#### TEXT
Regardless of the size of your site or the design methodology you use, the process of creating a Web site can be broken down into several discrete phases:

  •  Gather Requirements: in the first phase, you seek to understand why the site is going to be created, who will be using, and what kinds of functionality are required.
  •  Design the Site: in the second phase, you turn the requirements into an actual design that covers the functionality and look-and-feel of the site.
  •  Build the Site: in the third phase, you turn the design into an actual Web site.

The design process for commercial Web sites follows the basic model here, but it includes a lot more detail about design choices, and puts more emphasis on what happens after you launch the site.

Gathering Functional Requirements

Here is where you answer the big questions about your site: What’s the point? Who’s it for? What must it do? This is the process of gathering functional requirements—analyzing your goals for the site, and determining what is required to achieve those goals. Write this down!

  • Why are you building the site? What’s the purpose? Are there multiple reasons for building the site? Do these reasons conflict?
  • Who is your audience? What kinds of tasks will they perform on your site? What experience level do they need? What is their typical viewing platform? Define your typical audience: young, mature, male, female, rich, American, educated, liberal, religious, whatever.
  • What functionality do you need? Figure out anything needed beyond the static display of HTML pages. Can you actually build what your design describes?
  • What kind of content will your site need? Where will you get it?
  • What kind of look do you want?
    • Look & Feel: color palette, layout (width; fixed vs fluid), fonts, images.
    • Identity / Branding: headers and footers. Common look-and-feel across entire site. Common graphic elements.
    • Navigation Style: Menus / Tabs / Buttons / Words / Imagemaps. Home page can be different from rest of site.
  • What is the intended (emotional) feel of the site? Prestigious, Friendly, Fun, Elegant, Corporate, Forward-thinking, Innovative, Cutting Edge, Classic, Familiar, Sophisticated, Elegant, Casual, Serene, Subdued, Edgy, Flashy, Formal, Powerful, Romantic, Sensual, Clean, Professional, High-tech.

The better you understand the answers to these questions, the more likely that the site you build will meet your goals.

Design/Development emphasis is a personal choice. Look, style, functionality, breadth vs depth—these are your decisions, and there are no wrong answers.

Creating the Design

This is where you actually create the design for your site: how it is laid out, what it looks like, what functionality it provides to viewers. Here are factors you must consider in your design:

  • What is the overall layout? Define the top-level conceptual boxes for the page: header, footer, content, sidebar, menus, whatever. What is the target width? Is the design fluid or fixed? Centered or justified?
########
» **REQUEST 1**:
Reproduce the records from their first line down to the line containing "Action: (x=1053, y=229)", with both of those lines included.
The text and the records are unrelated to each other.
#### EXCERPTED DATA
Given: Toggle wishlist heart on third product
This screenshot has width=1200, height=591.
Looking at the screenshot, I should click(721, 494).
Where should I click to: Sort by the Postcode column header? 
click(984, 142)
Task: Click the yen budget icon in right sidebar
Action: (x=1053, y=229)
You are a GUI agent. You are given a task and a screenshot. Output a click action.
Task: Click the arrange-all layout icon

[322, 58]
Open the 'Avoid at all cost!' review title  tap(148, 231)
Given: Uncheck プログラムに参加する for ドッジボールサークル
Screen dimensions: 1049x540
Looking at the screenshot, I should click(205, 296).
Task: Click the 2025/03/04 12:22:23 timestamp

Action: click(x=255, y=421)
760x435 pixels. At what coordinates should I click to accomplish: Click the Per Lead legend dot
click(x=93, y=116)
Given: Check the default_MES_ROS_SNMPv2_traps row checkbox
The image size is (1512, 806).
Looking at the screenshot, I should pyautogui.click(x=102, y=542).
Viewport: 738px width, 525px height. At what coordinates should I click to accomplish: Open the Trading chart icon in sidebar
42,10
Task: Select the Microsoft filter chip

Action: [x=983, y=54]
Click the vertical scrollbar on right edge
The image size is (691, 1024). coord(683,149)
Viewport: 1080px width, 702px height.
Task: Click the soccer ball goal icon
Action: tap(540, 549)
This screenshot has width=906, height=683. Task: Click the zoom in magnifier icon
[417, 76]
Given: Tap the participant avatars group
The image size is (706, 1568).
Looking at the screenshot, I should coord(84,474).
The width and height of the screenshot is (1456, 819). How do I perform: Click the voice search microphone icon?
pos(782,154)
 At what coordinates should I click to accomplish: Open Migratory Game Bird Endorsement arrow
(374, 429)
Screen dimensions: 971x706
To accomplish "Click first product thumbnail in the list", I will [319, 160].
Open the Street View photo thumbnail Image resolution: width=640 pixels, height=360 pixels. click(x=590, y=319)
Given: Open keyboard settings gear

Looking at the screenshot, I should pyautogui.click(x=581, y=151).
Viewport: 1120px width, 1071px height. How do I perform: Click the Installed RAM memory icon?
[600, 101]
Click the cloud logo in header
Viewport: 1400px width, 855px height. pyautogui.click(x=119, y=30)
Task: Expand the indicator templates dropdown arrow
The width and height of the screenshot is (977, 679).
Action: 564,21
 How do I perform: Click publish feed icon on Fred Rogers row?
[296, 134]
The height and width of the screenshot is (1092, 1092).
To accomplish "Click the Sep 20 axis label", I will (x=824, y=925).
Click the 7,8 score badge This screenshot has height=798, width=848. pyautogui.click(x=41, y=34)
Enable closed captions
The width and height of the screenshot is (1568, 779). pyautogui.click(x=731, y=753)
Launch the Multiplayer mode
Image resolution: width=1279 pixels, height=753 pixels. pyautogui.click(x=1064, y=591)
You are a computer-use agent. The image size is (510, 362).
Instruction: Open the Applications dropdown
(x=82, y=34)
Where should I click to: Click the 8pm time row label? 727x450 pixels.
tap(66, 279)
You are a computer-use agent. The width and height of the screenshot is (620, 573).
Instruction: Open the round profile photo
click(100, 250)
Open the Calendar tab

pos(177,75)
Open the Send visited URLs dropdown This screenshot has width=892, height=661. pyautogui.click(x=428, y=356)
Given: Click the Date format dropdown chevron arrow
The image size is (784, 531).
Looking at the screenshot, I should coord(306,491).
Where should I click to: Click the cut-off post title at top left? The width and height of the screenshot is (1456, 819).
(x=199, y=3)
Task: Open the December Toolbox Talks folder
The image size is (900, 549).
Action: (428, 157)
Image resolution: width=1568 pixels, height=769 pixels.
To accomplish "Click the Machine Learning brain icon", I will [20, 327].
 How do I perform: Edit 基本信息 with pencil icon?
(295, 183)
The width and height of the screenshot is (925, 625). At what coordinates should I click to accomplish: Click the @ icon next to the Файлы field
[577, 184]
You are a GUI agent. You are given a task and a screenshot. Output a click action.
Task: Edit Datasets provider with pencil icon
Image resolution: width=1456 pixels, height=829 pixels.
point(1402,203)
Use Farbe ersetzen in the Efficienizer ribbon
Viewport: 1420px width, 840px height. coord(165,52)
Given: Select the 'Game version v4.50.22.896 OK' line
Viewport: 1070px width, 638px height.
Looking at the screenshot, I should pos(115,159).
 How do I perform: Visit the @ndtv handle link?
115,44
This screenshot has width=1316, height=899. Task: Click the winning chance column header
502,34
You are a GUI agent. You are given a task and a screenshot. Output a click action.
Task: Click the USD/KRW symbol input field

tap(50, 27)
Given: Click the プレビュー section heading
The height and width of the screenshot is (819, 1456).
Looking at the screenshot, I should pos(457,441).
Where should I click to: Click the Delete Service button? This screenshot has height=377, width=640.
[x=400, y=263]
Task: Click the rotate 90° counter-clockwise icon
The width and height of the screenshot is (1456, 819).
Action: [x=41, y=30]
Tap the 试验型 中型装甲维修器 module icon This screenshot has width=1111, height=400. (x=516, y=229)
########
» **REQUEST 2**:
Answer these questions from the text on creating a Web site:
(a) In the third phase of the process, what do you turn the design into?
(b) What four things are listed under Look & Feel?
(c) What does the design process for commercial Web sites put more emphasis on?

» **WRITTEN REPLY 1**:
Given: Toggle wishlist heart on third product
This screenshot has width=1200, height=591.
Looking at the screenshot, I should click(721, 494).
Where should I click to: Sort by the Postcode column header? 
click(984, 142)
Task: Click the yen budget icon in right sidebar
Action: (x=1053, y=229)

» **WRITTEN REPLY 2**:
(a) An actual Web site.
(b) Color palette, layout (width; fixed vs fluid), fonts, and images.
(c) What happens after you launch the site.